[Collected data entries]
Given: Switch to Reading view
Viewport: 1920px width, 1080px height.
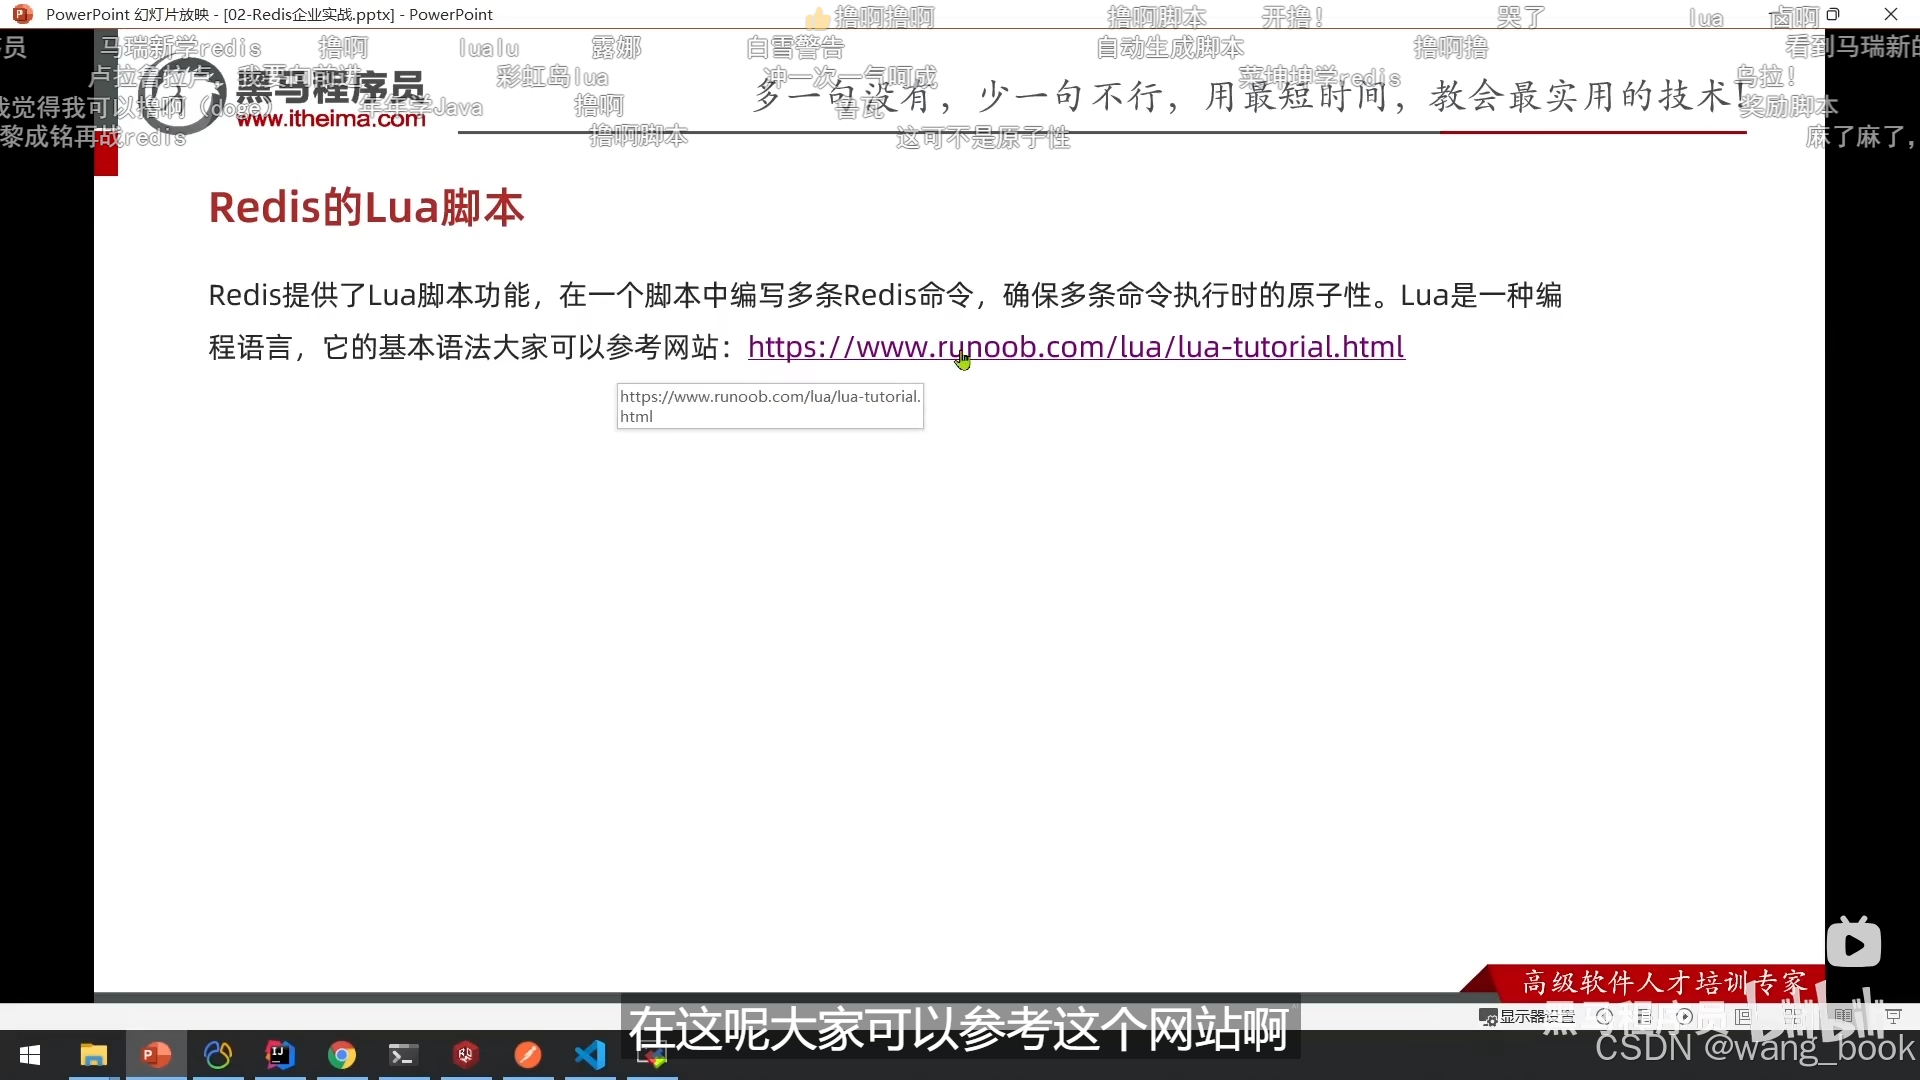Looking at the screenshot, I should coord(1843,1016).
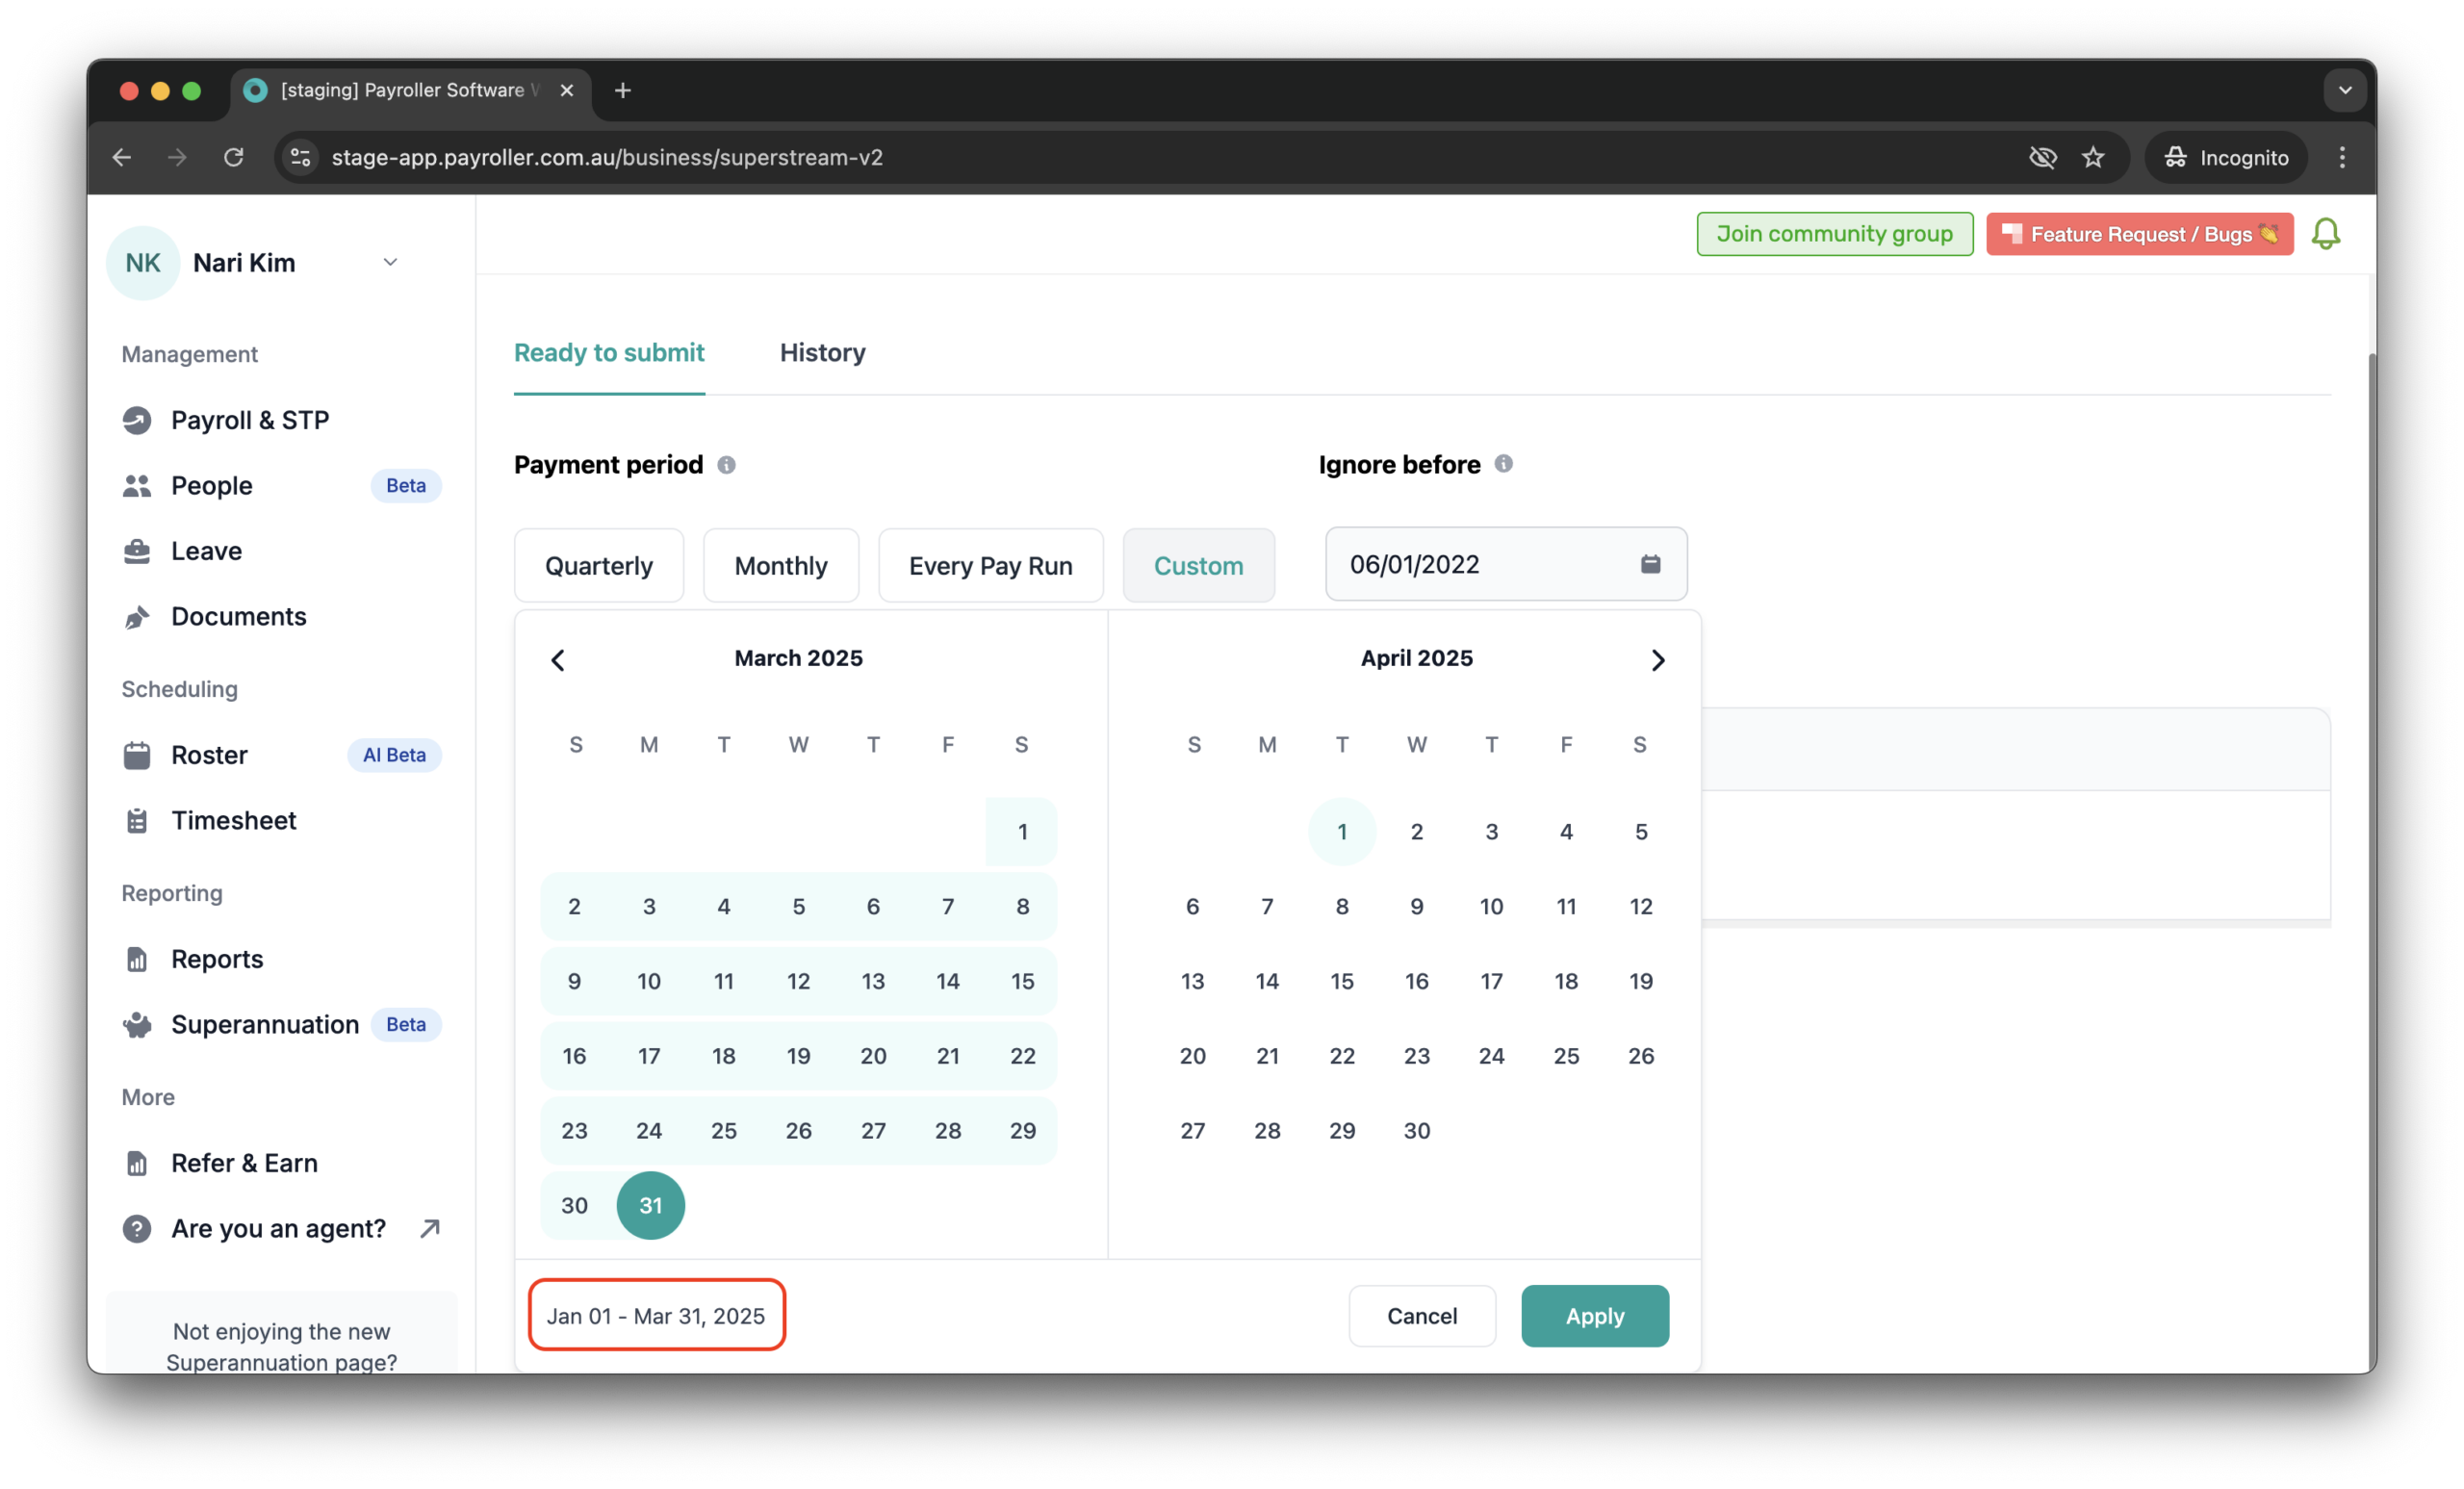Open the Ready to submit tab
Image resolution: width=2464 pixels, height=1489 pixels.
[609, 353]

TASK GOAL:
Only the entries themselves should be output, word for word, with all pictures omitted.

OUTPUT OF THE TASK:
Given: Switch to Reading view
Viewport: 1920px width, 1080px height.
Looking at the screenshot, I should coord(1843,1016).
Open the Ready to submit tab
Image resolution: width=2464 pixels, height=1489 pixels.
[609, 353]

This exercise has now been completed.